FBCは学校での花壇作りを通し、自然を愛する心を育ててもらう目的で中日新聞社と中部地域の7県1市が実施している。入鹿中には校舎玄関前に円形にデザインされた花壇があるが、近年は鹿による獣害により上手く活用できていなかった。しかし、今年度は鹿対策も考えつつ花壇を復活。部活動を引退した3年生らを中心に花壇整備に励んだ。
5月29日に育苗ポットにメランポジウム、日々草、マリーゴールド、サルビアの種をまき、7月4日に花壇へと移植。同24日から次々と開花が始まった。花壇上部の屋根で雨水や日光が当たらないという課題もあり、生徒たちが水やりや除草などをこまめに行なった。
また、小動物による被害などもあったため、夜間にはセンサー式の照明器具を設置するなどして対応。

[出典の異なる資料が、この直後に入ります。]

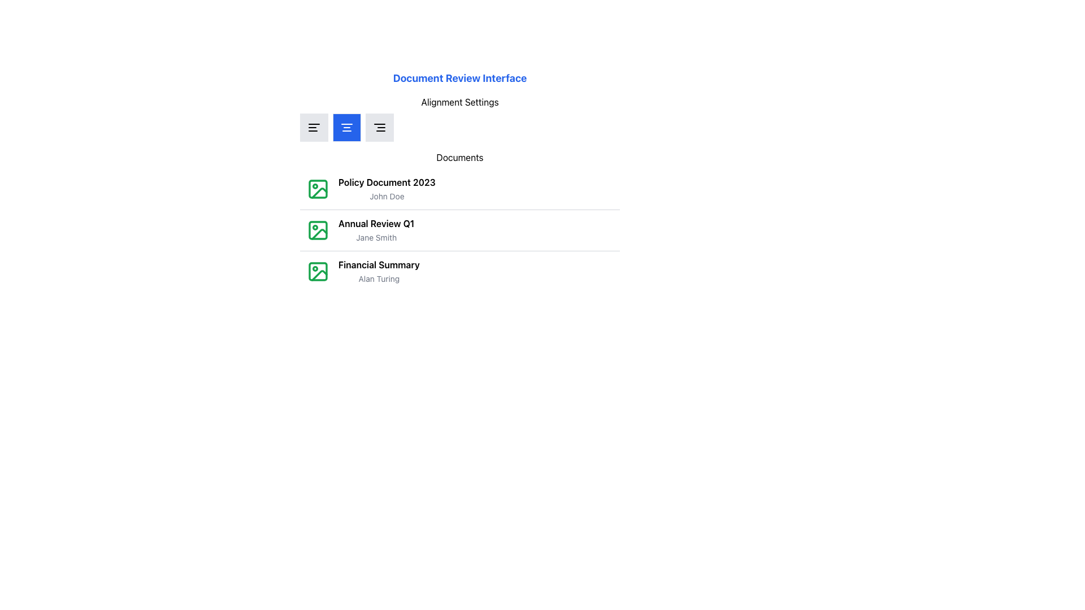 This screenshot has height=610, width=1085. Describe the element at coordinates (317, 189) in the screenshot. I see `the icon that visually identifies the document entry titled 'Policy Document 2023' by John Doe, which is the first visual element in the horizontal row of the list` at that location.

8月には台風の影響でメランポジウムなどのほとんどが倒れたが、木枝を支柱に起こすなどしてきた。生徒たちは花壇の除草だけでなく、前庭の除草や玄関付近の清掃にも力を入れ、3年生のアイデアのもと、総合的な美観が表現できたという。
花壇整備は生徒たちにも良い経験となり、地域住民や同校を訪れる人たちからも喜ばれた。生徒たちも「登校するたびに花を見て頑張ろうと思いました」「毎朝必ず視界に入る花壇が色とりどりで元気に咲いていて、私も一日元気でいようと思えました」と花から元気をもらった様子。「学校のみんなで協力して花を育てたことが、とても良かった」「自分の家でも花を育てたいと思いました」と花作りへの関心も深まった。
同校では次年度に「学校花壇設計図コンクール」「花と私の作文コンクール」「私たちの学校花壇を描いた写生コンクール」にも出品を予定。「学校をあげての取り組みを地域に発信していきたい」と話している。